Perekonomian masyarakat Indonesia menjadi tidak stabil semenjak pandemi. Sejak sistem Pembatasan Sosial Berskala Besar (PSBB) diterapkan ada banyak permasalahan-permasalahan sosial yang bermunculan, seperti karyawan yang terkena PHK, perusahaan yang mengalami kebangkrutan, usaha-usaha masyarakat yang terpaksa tutup, penutupan tempat wisata, dan lain sebagainya. Hal tersebut terus berlangsung di tengah masyarakat sehingga berpengaruh terhadap keluarga, yang mana juga berpengaruh pada anak.

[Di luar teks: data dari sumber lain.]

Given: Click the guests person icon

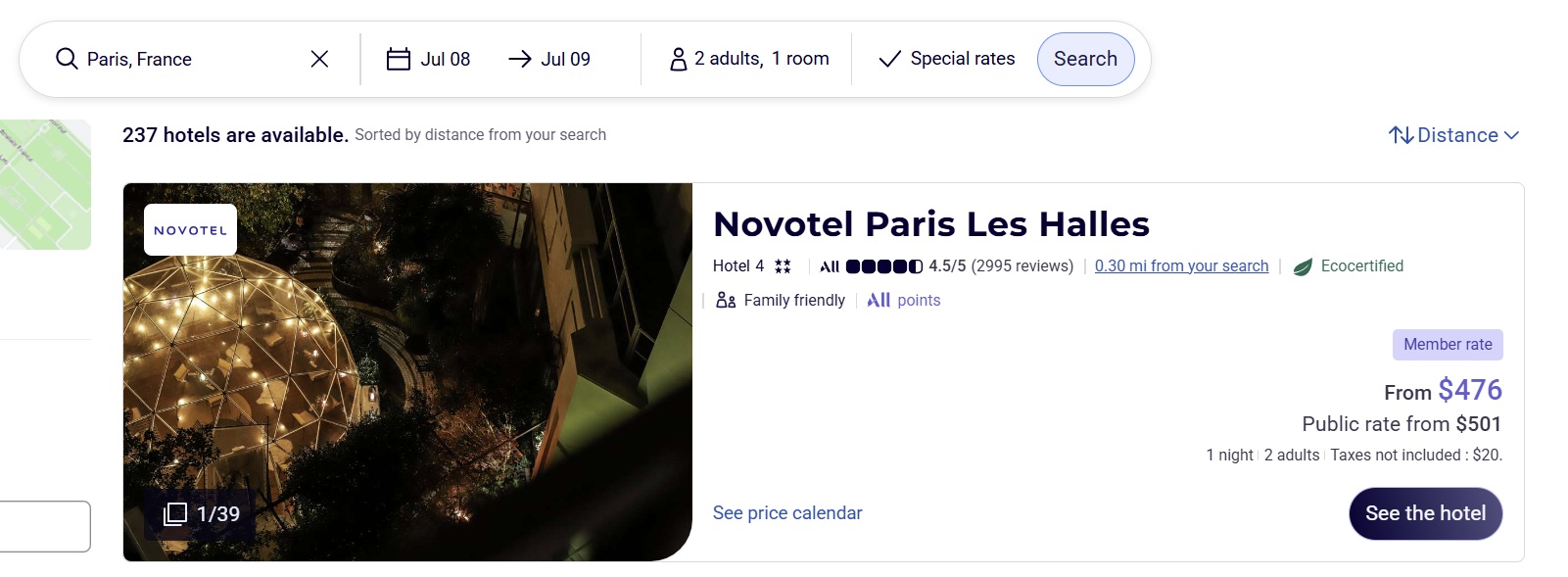Looking at the screenshot, I should [678, 60].
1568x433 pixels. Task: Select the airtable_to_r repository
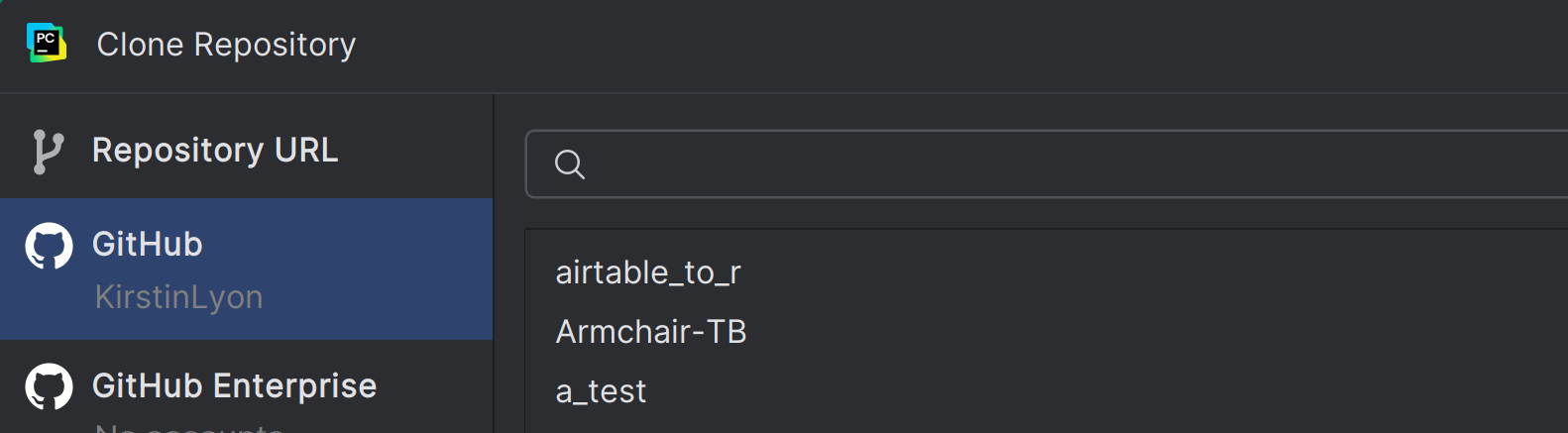[648, 272]
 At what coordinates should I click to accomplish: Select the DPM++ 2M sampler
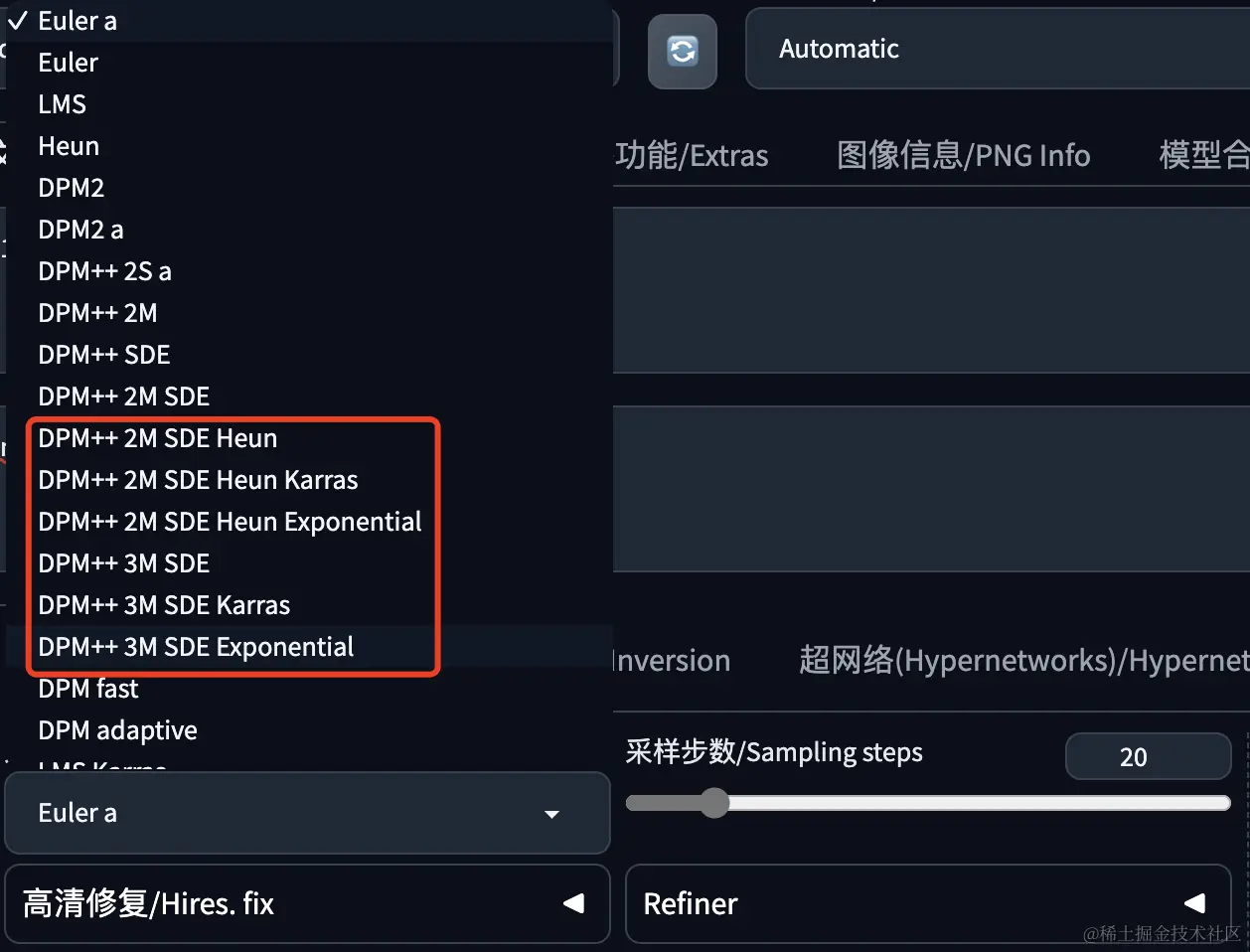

Hal ini menjadi faktor penyebab anak putus sekolah karena orang tuanya tidak sanggup untuk membiayai sekolah dan keperluannya. Anak yang sudah cukup dewasa pun akhirnya memutuskan untuk menikah atau bekerja agar meringankan dan membantu kondisi ekonomi keluarga.

⦁ Fasilitas belajar yang kurang mendukung

Sistem pembelajaran daring mengharuskan murid memakai gawai yang memadai seperti laptop, ponsel, kuota internet, atau bahkan listrik, tidak semua anak memiliki kemampuan untuk membeli dan menggunakan gawai untuk pembelajaran, juga kondisi rumah yang jarang ada jaringan internet membuat anak malas dan bingung sehingga tak jarang ini juga menjadi salah satu alasan anak berakhir memutuskan untuk putus sekolah.

⦁ Minat belajar menurun

Pertemuan antara murid selama pandemi hanya sebatas melalui akses digital saja sehingga pergaulan, motivasi perkembangan dan sosialisasi anak terhambat yang juga berpengaruh kepada minat belajar anak.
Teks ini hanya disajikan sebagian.